Line by line, reproduce the records exactly.

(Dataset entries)
-- Opening Marker --

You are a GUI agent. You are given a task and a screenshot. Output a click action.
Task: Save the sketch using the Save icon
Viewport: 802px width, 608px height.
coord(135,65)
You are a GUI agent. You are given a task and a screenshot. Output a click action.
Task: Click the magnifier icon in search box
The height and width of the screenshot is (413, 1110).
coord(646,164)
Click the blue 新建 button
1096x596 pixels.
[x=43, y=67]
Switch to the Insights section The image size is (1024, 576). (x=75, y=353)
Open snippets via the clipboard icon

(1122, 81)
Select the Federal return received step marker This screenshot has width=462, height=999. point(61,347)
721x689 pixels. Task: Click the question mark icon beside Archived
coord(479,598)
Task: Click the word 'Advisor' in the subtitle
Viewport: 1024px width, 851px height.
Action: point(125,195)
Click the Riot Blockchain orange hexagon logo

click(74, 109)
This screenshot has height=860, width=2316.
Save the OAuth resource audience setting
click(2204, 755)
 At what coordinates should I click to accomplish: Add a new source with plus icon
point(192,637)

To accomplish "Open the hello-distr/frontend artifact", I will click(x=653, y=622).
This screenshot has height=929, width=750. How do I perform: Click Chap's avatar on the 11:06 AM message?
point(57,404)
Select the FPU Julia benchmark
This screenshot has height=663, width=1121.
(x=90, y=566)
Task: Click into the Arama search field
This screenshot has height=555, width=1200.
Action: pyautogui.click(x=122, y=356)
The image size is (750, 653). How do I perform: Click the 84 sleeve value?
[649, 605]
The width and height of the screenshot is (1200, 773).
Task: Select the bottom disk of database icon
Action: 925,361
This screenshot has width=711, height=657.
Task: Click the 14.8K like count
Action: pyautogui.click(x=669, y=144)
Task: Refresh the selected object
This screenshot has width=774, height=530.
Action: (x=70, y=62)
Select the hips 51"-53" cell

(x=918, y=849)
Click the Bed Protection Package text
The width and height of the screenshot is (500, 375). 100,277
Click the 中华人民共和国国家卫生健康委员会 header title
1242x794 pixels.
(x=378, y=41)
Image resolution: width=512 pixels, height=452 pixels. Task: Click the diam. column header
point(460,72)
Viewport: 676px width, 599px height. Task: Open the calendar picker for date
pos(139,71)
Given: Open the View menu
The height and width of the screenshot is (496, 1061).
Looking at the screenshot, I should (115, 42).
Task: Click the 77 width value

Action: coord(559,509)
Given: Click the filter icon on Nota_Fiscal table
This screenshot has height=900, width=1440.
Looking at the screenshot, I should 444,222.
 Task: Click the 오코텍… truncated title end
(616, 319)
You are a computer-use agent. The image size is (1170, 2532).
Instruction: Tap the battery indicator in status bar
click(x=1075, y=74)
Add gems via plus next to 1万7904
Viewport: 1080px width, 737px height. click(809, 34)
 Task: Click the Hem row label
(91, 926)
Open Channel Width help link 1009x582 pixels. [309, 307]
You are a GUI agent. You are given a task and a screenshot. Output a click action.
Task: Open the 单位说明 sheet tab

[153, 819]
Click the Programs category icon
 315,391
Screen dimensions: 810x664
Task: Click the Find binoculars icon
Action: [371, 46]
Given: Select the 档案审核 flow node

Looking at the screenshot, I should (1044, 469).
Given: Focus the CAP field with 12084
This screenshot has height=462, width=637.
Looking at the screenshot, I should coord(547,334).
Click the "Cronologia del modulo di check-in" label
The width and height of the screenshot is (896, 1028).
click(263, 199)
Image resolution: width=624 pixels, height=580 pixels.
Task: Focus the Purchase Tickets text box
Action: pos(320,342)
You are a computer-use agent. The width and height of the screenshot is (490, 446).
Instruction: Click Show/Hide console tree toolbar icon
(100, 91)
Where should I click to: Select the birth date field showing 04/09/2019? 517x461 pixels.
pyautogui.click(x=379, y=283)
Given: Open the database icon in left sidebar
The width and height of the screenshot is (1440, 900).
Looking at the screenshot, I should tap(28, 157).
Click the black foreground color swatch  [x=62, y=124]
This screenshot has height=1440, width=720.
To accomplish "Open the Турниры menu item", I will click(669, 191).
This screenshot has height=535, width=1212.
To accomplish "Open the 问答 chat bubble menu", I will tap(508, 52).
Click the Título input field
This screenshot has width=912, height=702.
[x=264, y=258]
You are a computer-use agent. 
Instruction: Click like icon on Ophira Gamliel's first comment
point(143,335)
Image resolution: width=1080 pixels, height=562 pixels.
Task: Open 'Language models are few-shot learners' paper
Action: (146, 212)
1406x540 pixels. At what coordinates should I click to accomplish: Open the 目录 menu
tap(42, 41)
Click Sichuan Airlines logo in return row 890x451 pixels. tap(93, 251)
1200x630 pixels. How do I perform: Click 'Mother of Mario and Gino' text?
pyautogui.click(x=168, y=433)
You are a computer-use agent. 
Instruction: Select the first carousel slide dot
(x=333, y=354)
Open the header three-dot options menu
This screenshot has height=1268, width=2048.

-- Closing Marker --

▶ Expected output
You are a GUI agent. You are given a task and a screenshot. Output a click action.
Task: Save the sketch using the Save icon
Viewport: 802px width, 608px height.
coord(135,65)
You are a GUI agent. You are given a task and a screenshot. Output a click action.
Task: Click the magnifier icon in search box
The height and width of the screenshot is (413, 1110).
coord(646,164)
Click the blue 新建 button
1096x596 pixels.
[x=43, y=67]
Switch to the Insights section The image size is (1024, 576). (x=75, y=353)
Open snippets via the clipboard icon

(1122, 81)
Select the Federal return received step marker This screenshot has width=462, height=999. point(61,347)
721x689 pixels. Task: Click the question mark icon beside Archived
coord(479,598)
Task: Click the word 'Advisor' in the subtitle
Viewport: 1024px width, 851px height.
Action: point(125,195)
Click the Riot Blockchain orange hexagon logo

click(74, 109)
This screenshot has height=860, width=2316.
Save the OAuth resource audience setting
click(2204, 755)
 At what coordinates should I click to accomplish: Add a new source with plus icon
point(192,637)

To accomplish "Open the hello-distr/frontend artifact", I will click(x=653, y=622).
This screenshot has height=929, width=750. How do I perform: Click Chap's avatar on the 11:06 AM message?
point(57,404)
Select the FPU Julia benchmark
This screenshot has height=663, width=1121.
(x=90, y=566)
Task: Click into the Arama search field
This screenshot has height=555, width=1200.
Action: pyautogui.click(x=122, y=356)
The image size is (750, 653). How do I perform: Click the 84 sleeve value?
[649, 605]
The width and height of the screenshot is (1200, 773).
Task: Select the bottom disk of database icon
Action: 925,361
This screenshot has width=711, height=657.
Task: Click the 14.8K like count
Action: pyautogui.click(x=669, y=144)
Task: Refresh the selected object
This screenshot has width=774, height=530.
Action: (x=70, y=62)
Select the hips 51"-53" cell

(x=918, y=849)
Click the Bed Protection Package text
The width and height of the screenshot is (500, 375). 100,277
Click the 中华人民共和国国家卫生健康委员会 header title
1242x794 pixels.
(x=378, y=41)
Image resolution: width=512 pixels, height=452 pixels. Task: Click the diam. column header
point(460,72)
Viewport: 676px width, 599px height. Task: Open the calendar picker for date
pos(139,71)
Given: Open the View menu
The height and width of the screenshot is (496, 1061).
Looking at the screenshot, I should (115, 42).
Task: Click the 77 width value

Action: coord(559,509)
Given: Click the filter icon on Nota_Fiscal table
This screenshot has height=900, width=1440.
Looking at the screenshot, I should 444,222.
 Task: Click the 오코텍… truncated title end
(616, 319)
You are a computer-use agent. The image size is (1170, 2532).
Instruction: Tap the battery indicator in status bar
click(x=1075, y=74)
Add gems via plus next to 1万7904
Viewport: 1080px width, 737px height. click(809, 34)
 Task: Click the Hem row label
(91, 926)
Open Channel Width help link 1009x582 pixels. [309, 307]
You are a GUI agent. You are given a task and a screenshot. Output a click action.
Task: Open the 单位说明 sheet tab

[153, 819]
Click the Programs category icon
 315,391
Screen dimensions: 810x664
Task: Click the Find binoculars icon
Action: [371, 46]
Given: Select the 档案审核 flow node

Looking at the screenshot, I should (1044, 469).
Given: Focus the CAP field with 12084
This screenshot has height=462, width=637.
Looking at the screenshot, I should coord(547,334).
Click the "Cronologia del modulo di check-in" label
The width and height of the screenshot is (896, 1028).
click(263, 199)
Image resolution: width=624 pixels, height=580 pixels.
Task: Focus the Purchase Tickets text box
Action: pos(320,342)
You are a computer-use agent. The width and height of the screenshot is (490, 446).
Instruction: Click Show/Hide console tree toolbar icon
(100, 91)
Where should I click to: Select the birth date field showing 04/09/2019? 517x461 pixels.
pyautogui.click(x=379, y=283)
Given: Open the database icon in left sidebar
The width and height of the screenshot is (1440, 900).
Looking at the screenshot, I should tap(28, 157).
Click the black foreground color swatch  [x=62, y=124]
This screenshot has height=1440, width=720.
To accomplish "Open the Турниры menu item", I will click(669, 191).
This screenshot has height=535, width=1212.
To accomplish "Open the 问答 chat bubble menu", I will tap(508, 52).
Click the Título input field
This screenshot has width=912, height=702.
[x=264, y=258]
You are a computer-use agent. 
Instruction: Click like icon on Ophira Gamliel's first comment
point(143,335)
Image resolution: width=1080 pixels, height=562 pixels.
Task: Open 'Language models are few-shot learners' paper
Action: (146, 212)
1406x540 pixels. At what coordinates should I click to accomplish: Open the 目录 menu
tap(42, 41)
Click Sichuan Airlines logo in return row 890x451 pixels. tap(93, 251)
1200x630 pixels. How do I perform: Click 'Mother of Mario and Gino' text?
pyautogui.click(x=168, y=433)
You are a computer-use agent. 
Instruction: Select the first carousel slide dot
(x=333, y=354)
Open the header three-dot options menu
This screenshot has height=1268, width=2048.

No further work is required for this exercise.